On a meat stall, for example, the special zone might have trays truthfully labelled ‘pure and succulent pork pies’, but the farmer could leave animal collar tags inscribed ‘Rover’ or ‘Mr Whiskers’ here and there. This would spare customers the shock of actually getting what they paid for. The farmer might also hire a child actor to dress in riding attire and weep plaintively near the accurately-described 100 per cent pure beef steaks.
Another idea might be to buy a stuffed armadillo or crocodile from an antique dealer, run it through a big log chipper and then chuck the odd claw, scale or glass eyeball into the bags used for the pasties, mince and lasagne.
Fruit and veg producers should remember that those of us who buy most of our grub from hypermarkets are used to items being the same size and shape. The idea that all carrots, potatoes, cabbages and such like are not identical is something we find terrifying.

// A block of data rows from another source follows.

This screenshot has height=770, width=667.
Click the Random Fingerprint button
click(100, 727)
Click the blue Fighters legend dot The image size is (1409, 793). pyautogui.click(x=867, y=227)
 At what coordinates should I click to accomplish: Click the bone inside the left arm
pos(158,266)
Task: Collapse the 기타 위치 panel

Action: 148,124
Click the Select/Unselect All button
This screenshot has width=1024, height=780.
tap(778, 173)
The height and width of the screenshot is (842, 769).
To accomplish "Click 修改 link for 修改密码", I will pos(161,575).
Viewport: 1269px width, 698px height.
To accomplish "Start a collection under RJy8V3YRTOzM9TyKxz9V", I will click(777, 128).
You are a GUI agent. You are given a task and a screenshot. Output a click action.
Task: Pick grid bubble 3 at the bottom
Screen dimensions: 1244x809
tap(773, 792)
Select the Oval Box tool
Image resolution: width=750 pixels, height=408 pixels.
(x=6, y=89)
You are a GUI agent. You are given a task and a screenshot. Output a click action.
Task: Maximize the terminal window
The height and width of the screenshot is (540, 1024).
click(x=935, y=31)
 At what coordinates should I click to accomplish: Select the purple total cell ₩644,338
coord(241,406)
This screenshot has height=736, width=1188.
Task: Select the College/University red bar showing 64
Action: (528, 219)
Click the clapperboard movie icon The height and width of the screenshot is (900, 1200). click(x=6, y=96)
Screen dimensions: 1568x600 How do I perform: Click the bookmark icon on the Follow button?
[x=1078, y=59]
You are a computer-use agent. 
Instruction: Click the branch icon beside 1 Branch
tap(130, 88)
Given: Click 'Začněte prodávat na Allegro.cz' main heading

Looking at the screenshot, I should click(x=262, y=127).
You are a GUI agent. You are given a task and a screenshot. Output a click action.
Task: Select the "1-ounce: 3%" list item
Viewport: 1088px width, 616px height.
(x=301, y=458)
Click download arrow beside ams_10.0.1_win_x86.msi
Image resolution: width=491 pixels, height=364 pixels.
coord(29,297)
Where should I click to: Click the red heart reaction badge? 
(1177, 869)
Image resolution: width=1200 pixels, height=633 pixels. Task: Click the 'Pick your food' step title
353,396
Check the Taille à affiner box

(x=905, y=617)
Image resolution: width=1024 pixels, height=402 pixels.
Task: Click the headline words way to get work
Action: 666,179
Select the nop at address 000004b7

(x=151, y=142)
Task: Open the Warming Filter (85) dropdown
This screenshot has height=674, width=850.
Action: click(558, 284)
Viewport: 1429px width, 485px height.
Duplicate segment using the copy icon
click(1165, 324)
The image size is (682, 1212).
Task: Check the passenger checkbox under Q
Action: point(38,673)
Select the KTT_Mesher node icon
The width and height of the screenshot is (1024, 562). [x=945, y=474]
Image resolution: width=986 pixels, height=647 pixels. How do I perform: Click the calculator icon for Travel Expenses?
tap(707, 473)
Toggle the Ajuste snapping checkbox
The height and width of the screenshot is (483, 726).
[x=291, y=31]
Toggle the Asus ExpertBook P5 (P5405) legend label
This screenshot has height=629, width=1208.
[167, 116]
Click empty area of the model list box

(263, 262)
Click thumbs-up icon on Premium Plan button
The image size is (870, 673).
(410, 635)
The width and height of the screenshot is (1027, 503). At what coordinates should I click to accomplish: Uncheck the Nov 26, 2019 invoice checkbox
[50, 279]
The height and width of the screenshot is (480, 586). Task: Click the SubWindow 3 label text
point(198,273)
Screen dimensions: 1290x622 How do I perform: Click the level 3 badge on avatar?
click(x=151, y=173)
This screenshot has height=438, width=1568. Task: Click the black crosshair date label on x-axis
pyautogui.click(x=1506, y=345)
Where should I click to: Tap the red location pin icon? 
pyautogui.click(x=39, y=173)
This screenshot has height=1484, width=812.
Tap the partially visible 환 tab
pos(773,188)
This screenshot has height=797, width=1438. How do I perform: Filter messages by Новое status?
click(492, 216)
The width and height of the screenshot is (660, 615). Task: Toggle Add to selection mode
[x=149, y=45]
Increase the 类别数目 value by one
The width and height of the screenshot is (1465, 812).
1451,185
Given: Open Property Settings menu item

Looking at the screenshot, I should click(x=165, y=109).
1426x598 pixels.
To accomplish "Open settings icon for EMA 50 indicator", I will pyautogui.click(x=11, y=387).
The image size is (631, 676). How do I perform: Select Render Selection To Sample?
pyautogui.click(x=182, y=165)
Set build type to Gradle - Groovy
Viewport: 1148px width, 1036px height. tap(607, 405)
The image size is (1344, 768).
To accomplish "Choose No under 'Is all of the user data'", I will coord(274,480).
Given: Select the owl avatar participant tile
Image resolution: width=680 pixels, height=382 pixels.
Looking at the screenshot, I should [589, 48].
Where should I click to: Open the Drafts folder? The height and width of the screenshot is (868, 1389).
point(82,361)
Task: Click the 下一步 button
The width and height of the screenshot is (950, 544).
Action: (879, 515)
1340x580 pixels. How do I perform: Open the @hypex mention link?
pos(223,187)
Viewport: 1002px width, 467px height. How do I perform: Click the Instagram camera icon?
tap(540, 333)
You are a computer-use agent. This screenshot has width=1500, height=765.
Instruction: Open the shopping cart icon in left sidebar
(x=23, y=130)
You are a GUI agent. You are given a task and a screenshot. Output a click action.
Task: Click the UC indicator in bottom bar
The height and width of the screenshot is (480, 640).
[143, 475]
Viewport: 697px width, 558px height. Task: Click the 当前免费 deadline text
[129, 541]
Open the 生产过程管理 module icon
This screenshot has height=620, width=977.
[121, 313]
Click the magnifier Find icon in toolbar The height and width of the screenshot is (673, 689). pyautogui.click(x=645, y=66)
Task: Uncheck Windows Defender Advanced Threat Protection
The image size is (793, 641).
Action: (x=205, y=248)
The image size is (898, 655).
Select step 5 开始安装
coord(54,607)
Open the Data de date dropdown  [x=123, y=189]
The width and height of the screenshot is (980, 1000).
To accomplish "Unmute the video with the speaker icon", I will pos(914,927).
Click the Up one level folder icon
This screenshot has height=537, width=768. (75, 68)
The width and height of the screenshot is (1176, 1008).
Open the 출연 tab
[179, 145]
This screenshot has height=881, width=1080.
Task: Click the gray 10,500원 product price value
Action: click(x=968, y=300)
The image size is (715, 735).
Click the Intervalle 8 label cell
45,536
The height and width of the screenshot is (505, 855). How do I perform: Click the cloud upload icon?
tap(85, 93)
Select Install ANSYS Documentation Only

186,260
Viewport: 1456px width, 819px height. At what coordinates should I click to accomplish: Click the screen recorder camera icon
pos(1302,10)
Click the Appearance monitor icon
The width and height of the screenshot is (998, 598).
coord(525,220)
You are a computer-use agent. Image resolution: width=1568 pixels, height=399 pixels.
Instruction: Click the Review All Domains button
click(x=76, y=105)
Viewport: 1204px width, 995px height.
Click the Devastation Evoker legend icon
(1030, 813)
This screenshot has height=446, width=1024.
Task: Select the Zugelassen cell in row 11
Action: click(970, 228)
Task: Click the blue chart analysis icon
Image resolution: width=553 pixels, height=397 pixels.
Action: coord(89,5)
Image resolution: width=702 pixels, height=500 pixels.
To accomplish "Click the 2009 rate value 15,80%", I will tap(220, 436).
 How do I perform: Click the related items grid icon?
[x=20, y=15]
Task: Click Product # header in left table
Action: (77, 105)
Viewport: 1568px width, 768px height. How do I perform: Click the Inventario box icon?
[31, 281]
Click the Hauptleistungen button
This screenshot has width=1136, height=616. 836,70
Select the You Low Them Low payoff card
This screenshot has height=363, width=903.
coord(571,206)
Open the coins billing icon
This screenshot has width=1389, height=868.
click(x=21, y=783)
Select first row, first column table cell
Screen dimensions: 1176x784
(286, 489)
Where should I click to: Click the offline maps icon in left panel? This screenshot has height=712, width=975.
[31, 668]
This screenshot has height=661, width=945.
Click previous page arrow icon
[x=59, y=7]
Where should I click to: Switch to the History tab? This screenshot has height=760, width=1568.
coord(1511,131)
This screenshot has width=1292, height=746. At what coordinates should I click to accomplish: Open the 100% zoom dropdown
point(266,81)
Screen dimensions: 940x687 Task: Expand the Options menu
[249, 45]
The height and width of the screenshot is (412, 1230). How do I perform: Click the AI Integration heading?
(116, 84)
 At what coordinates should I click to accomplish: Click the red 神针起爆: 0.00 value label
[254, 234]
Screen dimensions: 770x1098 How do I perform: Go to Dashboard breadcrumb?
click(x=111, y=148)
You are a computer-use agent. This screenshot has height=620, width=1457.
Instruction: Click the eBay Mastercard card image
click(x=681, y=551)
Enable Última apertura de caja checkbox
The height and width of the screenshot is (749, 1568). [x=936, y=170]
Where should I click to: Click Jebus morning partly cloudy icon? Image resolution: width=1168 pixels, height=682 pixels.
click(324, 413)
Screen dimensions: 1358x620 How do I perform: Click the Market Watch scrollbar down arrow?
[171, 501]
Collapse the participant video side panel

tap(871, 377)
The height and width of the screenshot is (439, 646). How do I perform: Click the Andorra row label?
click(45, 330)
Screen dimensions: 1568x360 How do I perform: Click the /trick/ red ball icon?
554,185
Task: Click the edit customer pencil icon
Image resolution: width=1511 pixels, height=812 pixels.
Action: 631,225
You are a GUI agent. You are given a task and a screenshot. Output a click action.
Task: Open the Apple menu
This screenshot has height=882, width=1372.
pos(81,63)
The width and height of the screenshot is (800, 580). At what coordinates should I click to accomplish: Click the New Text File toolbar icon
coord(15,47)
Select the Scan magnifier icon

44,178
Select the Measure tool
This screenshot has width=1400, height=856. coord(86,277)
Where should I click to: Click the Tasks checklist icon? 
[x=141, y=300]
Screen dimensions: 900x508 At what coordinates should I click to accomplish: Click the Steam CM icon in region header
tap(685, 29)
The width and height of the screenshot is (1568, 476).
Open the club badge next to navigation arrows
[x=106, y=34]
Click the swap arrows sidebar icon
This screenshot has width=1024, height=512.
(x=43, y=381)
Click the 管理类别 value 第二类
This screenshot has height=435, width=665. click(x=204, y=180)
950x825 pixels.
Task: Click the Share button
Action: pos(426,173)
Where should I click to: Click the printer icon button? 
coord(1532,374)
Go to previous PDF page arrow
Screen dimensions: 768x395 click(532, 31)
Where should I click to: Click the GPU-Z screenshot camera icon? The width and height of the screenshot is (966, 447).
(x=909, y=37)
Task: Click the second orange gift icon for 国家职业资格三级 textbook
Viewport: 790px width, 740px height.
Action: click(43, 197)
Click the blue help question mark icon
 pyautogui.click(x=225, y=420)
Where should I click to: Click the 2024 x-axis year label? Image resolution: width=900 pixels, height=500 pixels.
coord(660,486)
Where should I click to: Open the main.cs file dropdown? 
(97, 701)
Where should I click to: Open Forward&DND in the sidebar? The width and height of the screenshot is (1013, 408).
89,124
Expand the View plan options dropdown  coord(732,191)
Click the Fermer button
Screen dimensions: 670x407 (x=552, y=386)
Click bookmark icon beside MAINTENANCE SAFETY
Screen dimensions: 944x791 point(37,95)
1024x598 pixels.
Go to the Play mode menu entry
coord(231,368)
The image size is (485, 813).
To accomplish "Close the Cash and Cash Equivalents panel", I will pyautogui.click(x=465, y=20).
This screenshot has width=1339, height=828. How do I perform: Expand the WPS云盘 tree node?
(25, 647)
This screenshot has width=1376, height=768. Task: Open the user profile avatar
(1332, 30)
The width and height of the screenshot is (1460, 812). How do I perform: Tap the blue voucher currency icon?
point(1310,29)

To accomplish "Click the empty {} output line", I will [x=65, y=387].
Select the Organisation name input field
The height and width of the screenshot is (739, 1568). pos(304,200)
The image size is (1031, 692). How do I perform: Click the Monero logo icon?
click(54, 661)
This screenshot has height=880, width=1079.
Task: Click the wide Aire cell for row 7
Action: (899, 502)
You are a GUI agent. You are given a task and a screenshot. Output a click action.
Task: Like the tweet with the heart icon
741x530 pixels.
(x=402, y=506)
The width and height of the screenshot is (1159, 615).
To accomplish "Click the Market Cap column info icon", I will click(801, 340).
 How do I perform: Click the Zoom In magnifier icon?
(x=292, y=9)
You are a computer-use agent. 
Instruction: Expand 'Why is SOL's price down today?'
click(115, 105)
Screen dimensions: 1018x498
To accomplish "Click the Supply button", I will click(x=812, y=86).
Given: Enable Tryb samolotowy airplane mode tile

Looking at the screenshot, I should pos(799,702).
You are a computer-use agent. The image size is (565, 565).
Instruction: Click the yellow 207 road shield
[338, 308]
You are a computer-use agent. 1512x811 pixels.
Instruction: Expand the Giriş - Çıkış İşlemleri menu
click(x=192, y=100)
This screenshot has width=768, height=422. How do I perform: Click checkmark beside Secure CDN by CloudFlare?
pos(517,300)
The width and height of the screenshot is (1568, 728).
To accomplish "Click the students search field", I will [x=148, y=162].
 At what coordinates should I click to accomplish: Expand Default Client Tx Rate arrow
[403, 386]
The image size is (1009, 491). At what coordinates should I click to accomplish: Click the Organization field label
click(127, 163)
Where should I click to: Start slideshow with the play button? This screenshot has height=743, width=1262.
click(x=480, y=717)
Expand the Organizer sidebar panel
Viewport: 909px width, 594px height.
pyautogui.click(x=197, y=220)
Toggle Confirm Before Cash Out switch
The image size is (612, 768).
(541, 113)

Near-identical ones should therefore be sorted and set aside on a special section of the stall to attract us. We also like our fruit and veg to be of uniform colour, so farmers should remember to bring some paint – we won’t notice anything unusual about the taste.
Farmers might also want to irradiate the fruit and veg in these special sections like many of the big suppliers do, although I don’t know how they’d go about this. Perhaps they could take the door off a microwave, put it in a shed with the produce and leave it for an hour.
Food preparation is only one way in which farmers could attract hypermarket shoppers, though. They might also offer special two-for-one deals along the lines of: “One pasty for £2.50, two pasties for £7.50.” Another good idea would be for them to price, say, individual fruit pies at £100 each for five seconds at seven in the morning, change the price to a quid and then advertise a 99 per cent discount for the rest of the day.
The stallholders should also put up signs promising to undercut the next farmer along by 10 per cent, but with some small print saying: “Only on the second Sunday of Lent in leap years during a total eclipse.”